RECORDS FOR THE TASK -

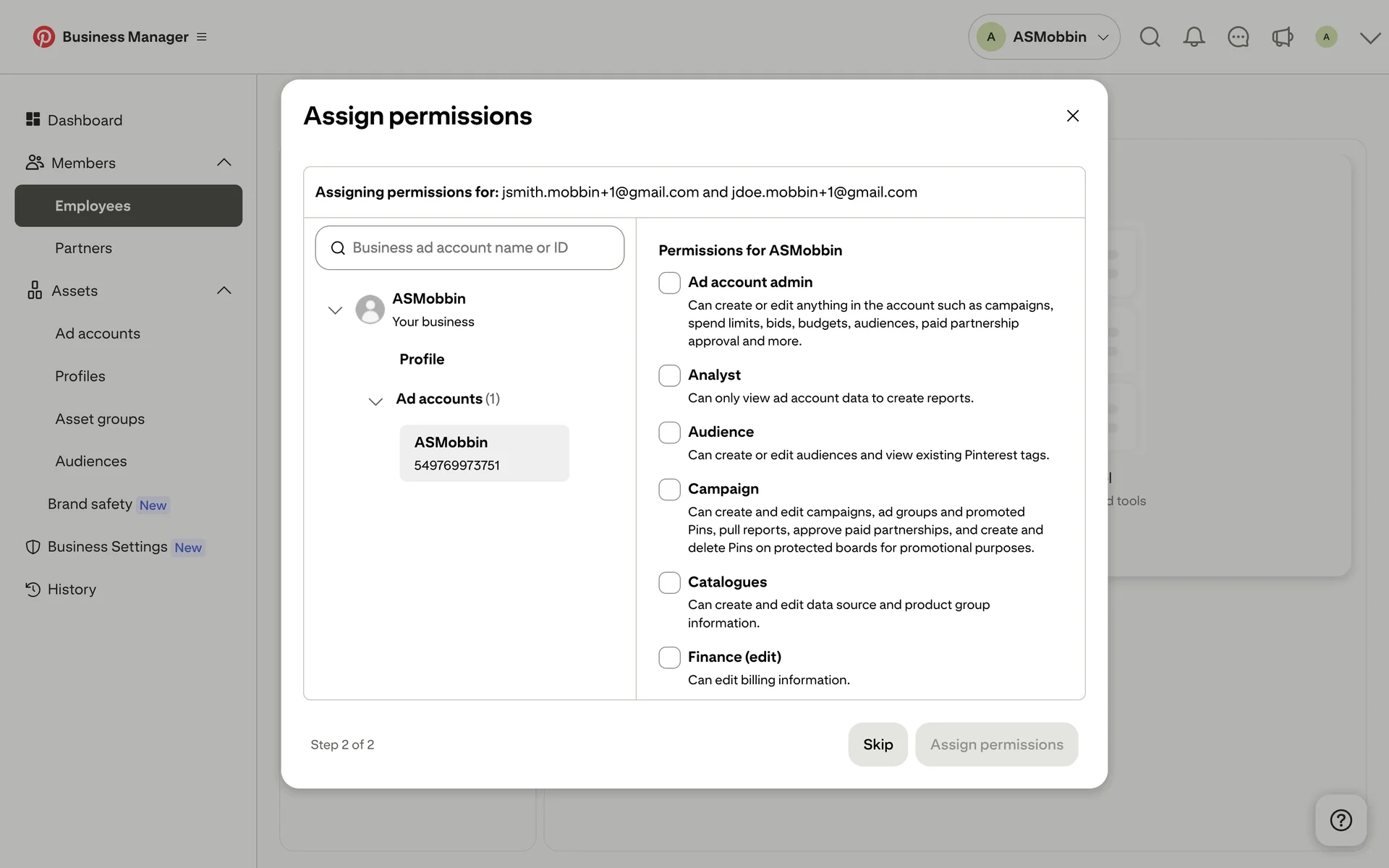Collapse the Ad accounts (1) tree node
Image resolution: width=1389 pixels, height=868 pixels.
click(x=375, y=401)
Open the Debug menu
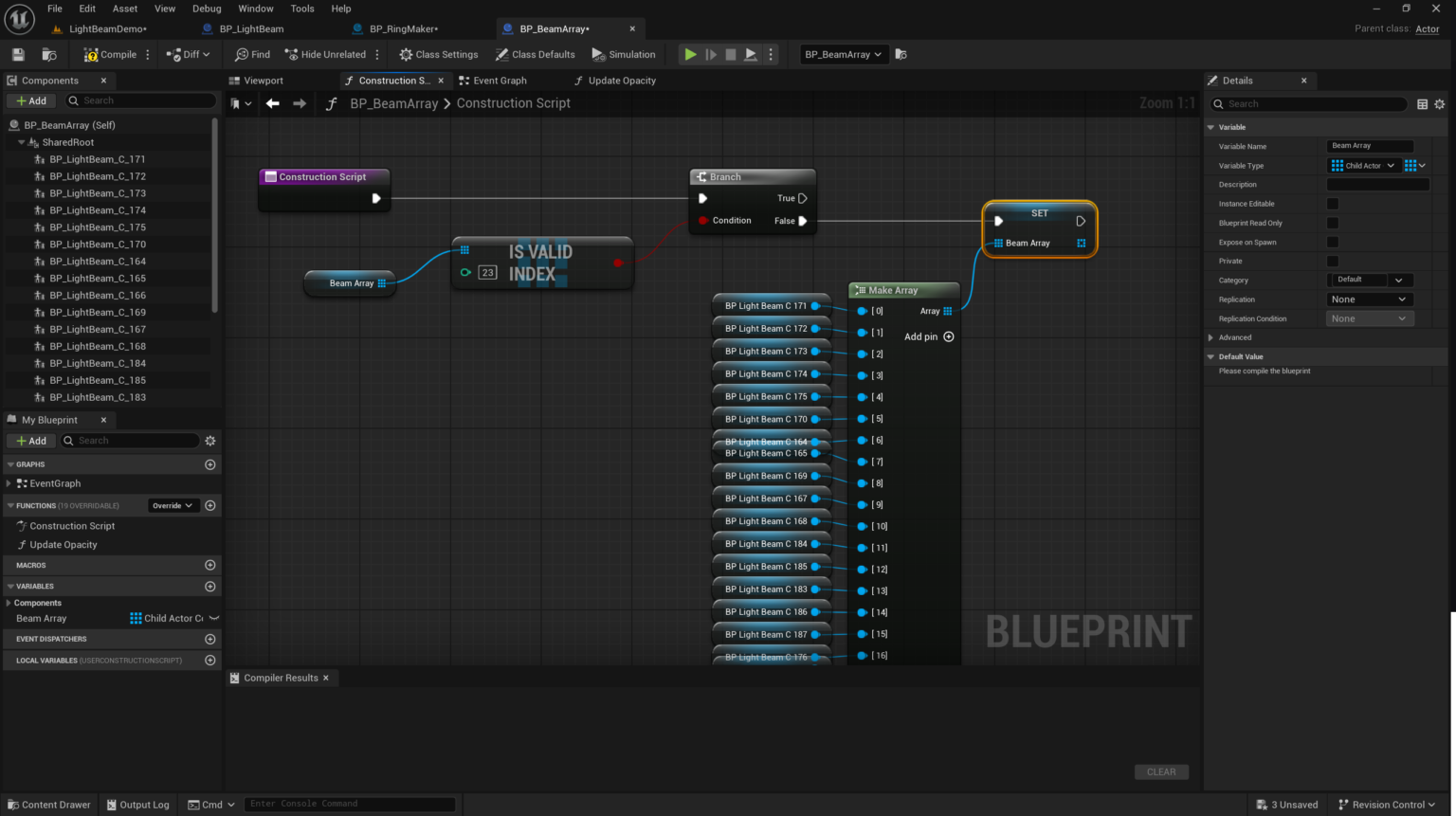 pos(207,9)
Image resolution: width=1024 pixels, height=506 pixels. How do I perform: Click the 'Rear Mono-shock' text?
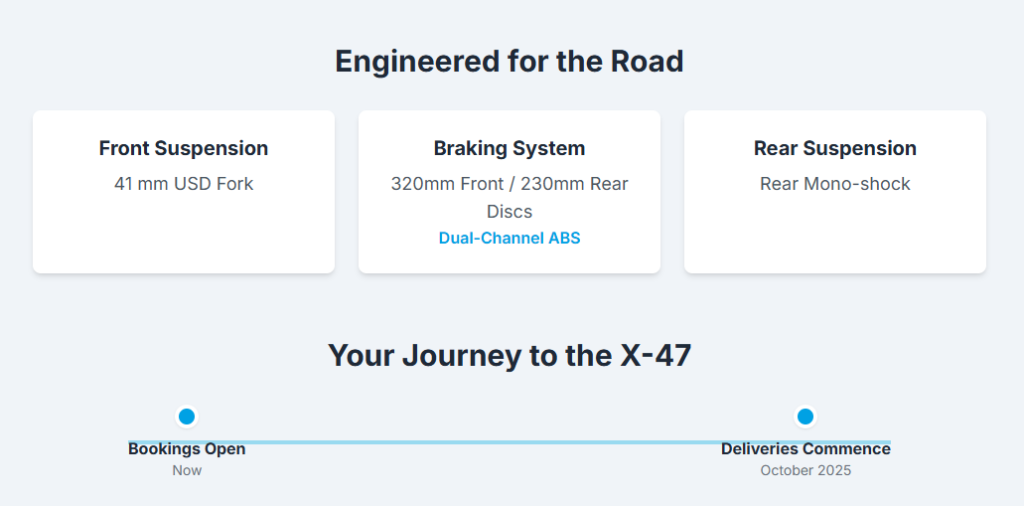835,184
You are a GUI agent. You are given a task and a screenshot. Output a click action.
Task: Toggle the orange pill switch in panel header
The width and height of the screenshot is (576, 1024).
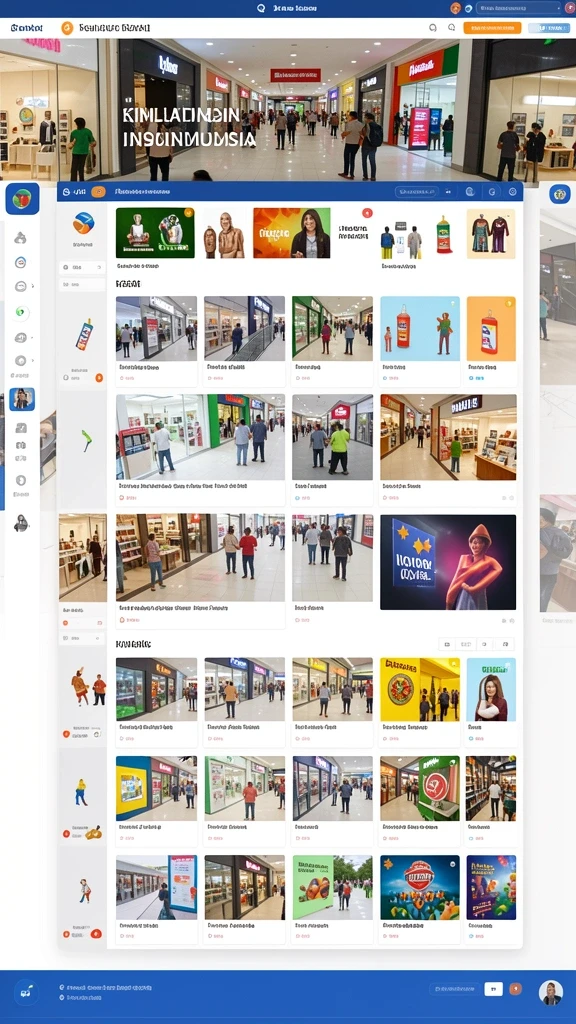click(x=99, y=192)
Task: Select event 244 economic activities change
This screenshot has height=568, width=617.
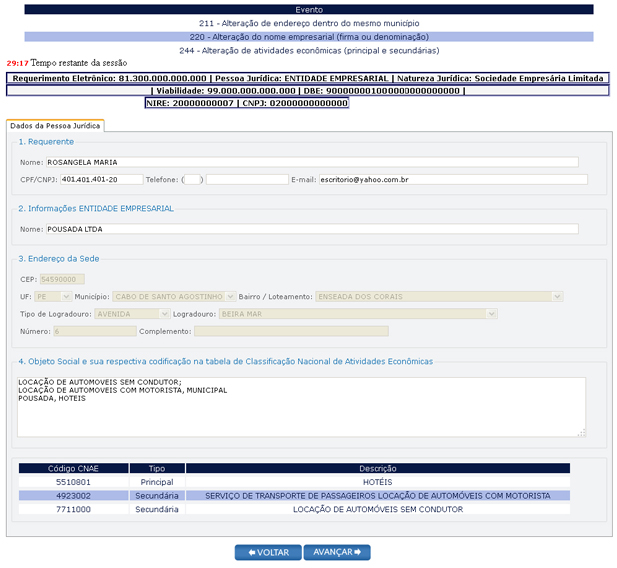Action: [x=308, y=50]
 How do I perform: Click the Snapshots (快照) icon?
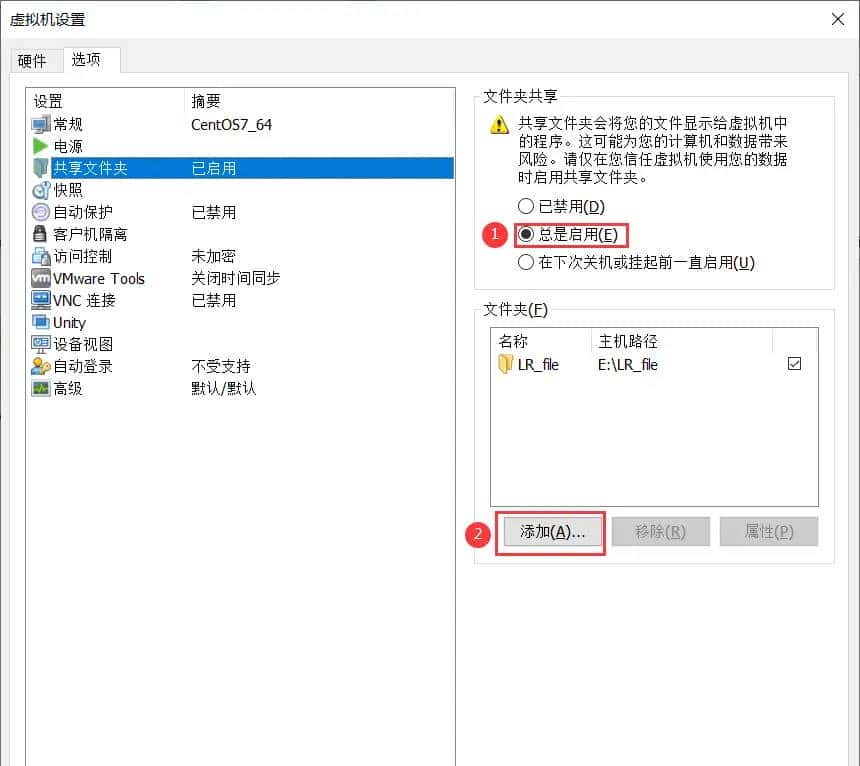[41, 190]
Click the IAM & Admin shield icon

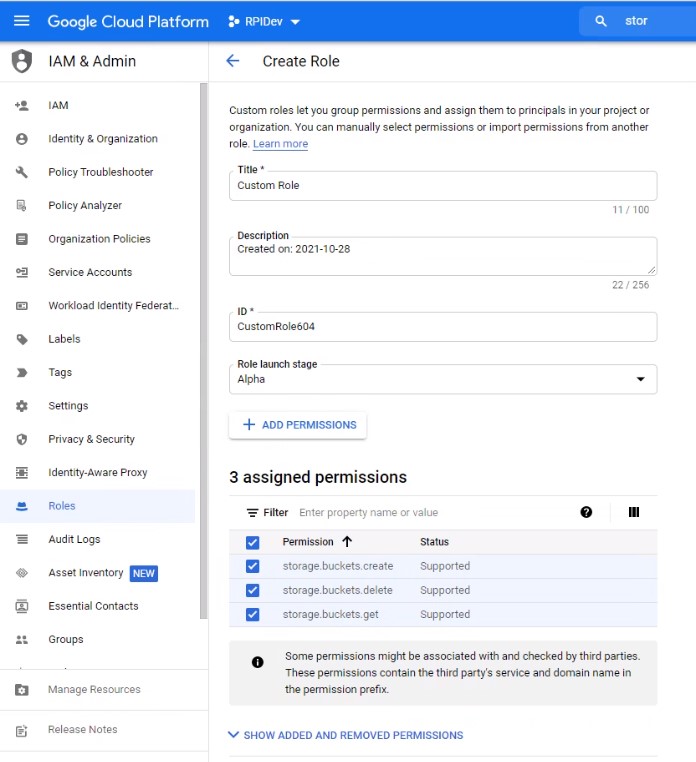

GOAL OF THE EXERCISE -
Set down exactly, from the line that contains "The width and" through the last line of the data, each line as it stands, and leave the pictures out.

ANSWER -
The width and height of the screenshot is (576, 1024).
click(x=99, y=192)
Task: Select event 244 economic activities change
This screenshot has height=568, width=617.
Action: [x=308, y=50]
 How do I perform: Click the Snapshots (快照) icon?
[41, 190]
Click the IAM & Admin shield icon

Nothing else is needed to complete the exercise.